Background: Although the precise pathophysiology of irritable bowel syndrome (IBS) remains unknown, it is generally considered to be a disorder of the brain-gut axis, representing the disruption of communication between the brain and the digestive system. The present review describes advances in understanding the pathophysiology and experimental approaches in studying IBS, as well as providing an update of the therapies targeting brain-gut axis in the treatment of the disease.
Methods: Causal factors of IBS are reviewed. Following this, the preclinical experimental models of IBS will be introduced. Besides, both current and future therapeutic approaches of IBS will be discussed.

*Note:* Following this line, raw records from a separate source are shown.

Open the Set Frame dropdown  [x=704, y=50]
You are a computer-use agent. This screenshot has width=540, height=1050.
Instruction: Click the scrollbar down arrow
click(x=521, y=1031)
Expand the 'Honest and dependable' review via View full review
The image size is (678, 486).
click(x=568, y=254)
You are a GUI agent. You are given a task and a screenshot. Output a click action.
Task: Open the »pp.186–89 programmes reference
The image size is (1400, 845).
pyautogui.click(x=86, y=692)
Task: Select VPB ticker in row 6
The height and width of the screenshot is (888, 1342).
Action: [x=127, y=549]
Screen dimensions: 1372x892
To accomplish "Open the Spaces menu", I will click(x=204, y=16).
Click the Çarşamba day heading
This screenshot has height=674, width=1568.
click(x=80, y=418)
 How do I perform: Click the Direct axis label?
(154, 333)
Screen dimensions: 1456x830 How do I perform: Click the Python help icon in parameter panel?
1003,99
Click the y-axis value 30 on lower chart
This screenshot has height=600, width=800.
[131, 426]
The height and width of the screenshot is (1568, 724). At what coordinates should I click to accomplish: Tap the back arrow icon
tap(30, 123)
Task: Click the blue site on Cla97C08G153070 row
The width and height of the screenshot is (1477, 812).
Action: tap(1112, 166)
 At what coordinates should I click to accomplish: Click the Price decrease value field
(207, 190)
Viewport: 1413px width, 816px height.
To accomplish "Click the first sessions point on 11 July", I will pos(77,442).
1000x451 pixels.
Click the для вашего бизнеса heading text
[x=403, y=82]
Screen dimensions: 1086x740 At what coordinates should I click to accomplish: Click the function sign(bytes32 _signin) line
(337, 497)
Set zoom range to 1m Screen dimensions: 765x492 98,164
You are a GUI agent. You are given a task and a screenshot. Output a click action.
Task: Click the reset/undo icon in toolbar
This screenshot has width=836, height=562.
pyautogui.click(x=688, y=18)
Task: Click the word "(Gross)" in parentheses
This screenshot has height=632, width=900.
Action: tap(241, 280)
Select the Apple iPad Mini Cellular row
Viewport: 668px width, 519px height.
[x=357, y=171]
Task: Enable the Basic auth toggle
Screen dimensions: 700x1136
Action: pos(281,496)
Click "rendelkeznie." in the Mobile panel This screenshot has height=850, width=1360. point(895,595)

Results: When signal of the brain-gut axis becomes misinterpreted, it may lead to dysregulation of both central and enteric nervous systems, altered intestinal motility, increased visceral sensitivity and consequently contributing to the development of IBS. Interference of the brain-gut axis can be modulated by various psychological and environmental factors. Although there is no existing animal experiment that can represent this complex multifactorial disease, these in vivo models are clinically relevant readouts of gastrointestinal functions being essential to the identification of effective treatments of IBS symptoms as well as their molecular targets. Understanding the brain-gut axis is essential in developing the effective therapy for IBS. Therapies include improvement of GI motor functions, relief of visceral hypersensitivity and pain, attenuation of autonomic dysfunctions and suppression of mucosal immune activation.
Conclusion: Target-oriented therapies that provide symptomatic, psychological and physiological benefits could surely help to improve the quality of life of IBS patients.